I'm going to set the bar very, very, very low for myself because I have learned the hard way that setting what seems like a reasonable goal is just not reasonable given my current life. And now that Bella is really not napping and a disaster as independent play...well, this means 13-hour workdays. I do have two 25 minute chunks of time when she watches a TV show on Netflix each day (my personal comfort level of TV-watching), but I don't know how well it would work to exercise during that. Little Miss Social will want to join in. Plus the treadmill is in the room that Oliver sleeps in during said TV show watching. Plus I have to get everything else done during that window - dishes, laundry, cooking, blogging, coffee drinking, etc... Bah. Obviously my day/life needs some restructuring to make this all work. I think I need to embrace waking at 5 am each day to give me an hour and a half before the kids get up. Or something. Or perhaps going back to the gym that has childcare for which I am paying monthly dues will help... (Whoops.) (Husband, should you feel the need to mention anything about this I will politely refer you to the fancy hand weights and P90X laying untouched. I know all your secrets so I win! WHEEEEE!)

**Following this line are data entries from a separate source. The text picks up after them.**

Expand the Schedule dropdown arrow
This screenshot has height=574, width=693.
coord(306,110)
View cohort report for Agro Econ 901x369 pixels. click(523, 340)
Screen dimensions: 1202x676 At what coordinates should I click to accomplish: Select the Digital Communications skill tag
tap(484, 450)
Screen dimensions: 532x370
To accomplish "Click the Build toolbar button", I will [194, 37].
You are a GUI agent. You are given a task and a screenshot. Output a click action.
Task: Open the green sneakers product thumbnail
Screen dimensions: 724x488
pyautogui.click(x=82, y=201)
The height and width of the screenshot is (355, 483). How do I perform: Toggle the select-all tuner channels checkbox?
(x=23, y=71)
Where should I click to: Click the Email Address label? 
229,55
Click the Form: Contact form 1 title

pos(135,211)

I am currently not looking to lose weight, or at least not any more than a couple pounds. I lost weight at an alarming rate back in January on the thrush-diet-of-doom, but then it stopped abruptly when my body got to it's normal 155-ish pounds (I'm 5' 8 1/2"). That always fascinates me - that my body really, really wants me to weight around 155. Even when I upped my daily calories considerably after I abandoned that diet, my weight hasn't gone up more than a couple pounds. But anyway - weight loss is not my goal, but an improved diet is my goal. I want to get back to cooking more dinners, getting more veggies in, snacking on fruit more often, etc. And I want to pay more attention to what foods are making me feel funky, like dairy and gluten. I am toying around with the idea of tracking another week's worth of food like I did last year.
On the exercise front, I do get activity each day in the form of getting outside with the kids, but I am craving consistent, regular exercise that is kid-free. Running, long walks, yoga, classes, shredding, etc. But finding WHEN to do it remains so challenging. I need to re-prioritize and also acknowledge my limitations. First thing in the morning or the gym are pretty much my only options. I have to figure out a way to make it work and get into a routine.
This week's goals...
Eating: No dairy in morning coffee.
Kind of a weird goal, except the thing is that cream or milk in my coffee means I start off the day bloated and uncomfortable and it sets my day off on the wrong foot. It's a hard thing to give up because I'm not a fan of black coffee (and not really into sugar in my coffee), but I know I'll feel better if I do it. [Edited to add: I have an allergy to soy milk and get a similar really itchy throat from all other non-dairy milks...I like to be extra fussypants like that.] Knowing I would be posting this today had me choosing a double espresso at Wilde Roast (from where I am blogging) so look! It's working! Also - I'm WIRED after mainlining caffeine like that.
Activity: Start Couch-to-5K.
This is definitely low-balling as far as a goal for me. I ran for 20 minutes a couple weeks ago without too much struggle, so I don't need to baby step back into running but it seems like a good idea. Couch-to-5K translates to me only needing to do 3 formal half hour workouts this week. I can do that and more importantly, I will do that.
Anyone else want to join in for Fitness Fridays?